Paola sonrió y, pensó Brunetti, bajó de la tribuna antes de contestar.
– Supongo que sí, cara. Además, gracias a ellos tengo un empleo en la universidad.
Desde hacía más de dos décadas, el pragmatismo de Brunetti había chocado contra las diversas formas del idealismo de Paola, por lo que estaba seguro de que «esos libros» representaban para ella mucho más que un empleo.
– ¿Tienes muchos deberes esta noche, Chiara? -preguntó Brunetti, pensando que después, o al día siguiente por la mañana, podría preguntar a su hija qué había averiguado por la amiga de Francesca. Chiara, dándose por despedida, dijo que, en efecto, los tenía y se fue a su habitación, dejando que sus padres siguieran hablando del honor, si querían.
– No pensé que se tomara tan en serio mi ofrecimiento, Paola, ni que empezara a preguntar a unos y otros -dijo Brunetti a modo de explicación y, en cierta medida, disculpa.
– No me importa que consiga la información -dijo Paola-. Lo que no me gusta es la forma en que la consiguió. -Tomó otro sorbo de grappa -. ¿Crees que ha comprendido lo que quería decirle?

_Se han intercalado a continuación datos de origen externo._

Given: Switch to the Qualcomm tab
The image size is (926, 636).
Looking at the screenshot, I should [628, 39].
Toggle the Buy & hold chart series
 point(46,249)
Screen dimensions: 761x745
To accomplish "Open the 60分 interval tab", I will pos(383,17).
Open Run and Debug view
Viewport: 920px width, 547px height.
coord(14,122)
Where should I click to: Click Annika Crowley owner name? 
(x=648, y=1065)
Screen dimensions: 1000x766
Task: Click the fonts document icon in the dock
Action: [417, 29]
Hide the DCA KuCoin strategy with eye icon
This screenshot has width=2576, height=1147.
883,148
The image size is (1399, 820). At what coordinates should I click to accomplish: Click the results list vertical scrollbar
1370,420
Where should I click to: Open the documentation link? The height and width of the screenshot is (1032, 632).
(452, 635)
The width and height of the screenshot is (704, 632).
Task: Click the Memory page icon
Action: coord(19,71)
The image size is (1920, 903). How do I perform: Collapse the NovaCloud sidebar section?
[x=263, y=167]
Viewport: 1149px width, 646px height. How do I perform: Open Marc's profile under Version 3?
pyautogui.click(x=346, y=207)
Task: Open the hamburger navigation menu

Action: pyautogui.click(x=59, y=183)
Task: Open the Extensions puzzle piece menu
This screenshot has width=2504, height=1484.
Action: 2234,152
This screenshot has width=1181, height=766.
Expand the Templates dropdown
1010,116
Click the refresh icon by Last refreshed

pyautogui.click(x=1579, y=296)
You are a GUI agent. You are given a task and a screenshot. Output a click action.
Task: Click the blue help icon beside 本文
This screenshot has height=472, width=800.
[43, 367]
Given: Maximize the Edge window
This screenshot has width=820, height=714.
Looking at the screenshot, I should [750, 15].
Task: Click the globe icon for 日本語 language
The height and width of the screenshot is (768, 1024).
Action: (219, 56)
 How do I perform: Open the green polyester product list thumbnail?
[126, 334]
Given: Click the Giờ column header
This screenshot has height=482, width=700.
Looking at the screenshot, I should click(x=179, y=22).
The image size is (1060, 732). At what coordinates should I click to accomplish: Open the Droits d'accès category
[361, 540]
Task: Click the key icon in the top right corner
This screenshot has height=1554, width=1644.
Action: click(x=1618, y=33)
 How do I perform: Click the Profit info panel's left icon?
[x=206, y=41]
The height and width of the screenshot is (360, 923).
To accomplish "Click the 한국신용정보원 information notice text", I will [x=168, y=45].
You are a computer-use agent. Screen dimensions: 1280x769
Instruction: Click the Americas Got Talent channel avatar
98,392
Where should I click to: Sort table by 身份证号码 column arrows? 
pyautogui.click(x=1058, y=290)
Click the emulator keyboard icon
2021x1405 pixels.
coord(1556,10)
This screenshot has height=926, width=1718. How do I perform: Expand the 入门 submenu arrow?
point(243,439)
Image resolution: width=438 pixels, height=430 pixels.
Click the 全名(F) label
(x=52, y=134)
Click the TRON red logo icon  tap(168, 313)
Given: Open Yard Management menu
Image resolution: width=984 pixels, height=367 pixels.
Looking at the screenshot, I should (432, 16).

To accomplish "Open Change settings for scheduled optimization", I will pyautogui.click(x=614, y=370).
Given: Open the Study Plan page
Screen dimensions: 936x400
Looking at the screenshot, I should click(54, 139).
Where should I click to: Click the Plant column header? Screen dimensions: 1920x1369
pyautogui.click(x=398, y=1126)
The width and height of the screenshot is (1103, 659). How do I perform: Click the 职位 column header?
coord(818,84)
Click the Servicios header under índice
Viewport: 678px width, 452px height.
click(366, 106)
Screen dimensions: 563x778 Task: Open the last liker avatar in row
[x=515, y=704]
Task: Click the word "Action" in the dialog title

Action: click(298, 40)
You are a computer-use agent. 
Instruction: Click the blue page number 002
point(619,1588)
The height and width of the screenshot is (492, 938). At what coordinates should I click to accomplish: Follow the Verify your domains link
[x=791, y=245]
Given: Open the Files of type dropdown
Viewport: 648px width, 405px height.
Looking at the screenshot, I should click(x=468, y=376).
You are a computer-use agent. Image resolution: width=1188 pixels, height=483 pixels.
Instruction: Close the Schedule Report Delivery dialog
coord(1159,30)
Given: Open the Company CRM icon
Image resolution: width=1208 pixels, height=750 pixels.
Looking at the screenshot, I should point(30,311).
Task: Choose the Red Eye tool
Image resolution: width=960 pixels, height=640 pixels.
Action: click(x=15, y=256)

– Creo que comprende todo lo que decimos -respondió Brunetti-. No sé si está de acuerdo con todo ello, pero desde luego lo entiende. -Volviendo a lo que ella había dicho antes, preguntó-: ¿Qué otros ejemplos pondrías de cosas que son delito pero no están mal hechas?
Ella hizo girar el vasito entre las palmas de las manos.
– Es muy fácil responder a eso -dijo-, especialmente con las leyes demenciales de este país. Lo que ya es más difícil es decir cuáles son las cosas que están mal hechas pero no son delito.
– ¿Por ejemplo?
– Dejar a los niños ver televisión -rió ella, cansada ya del tema.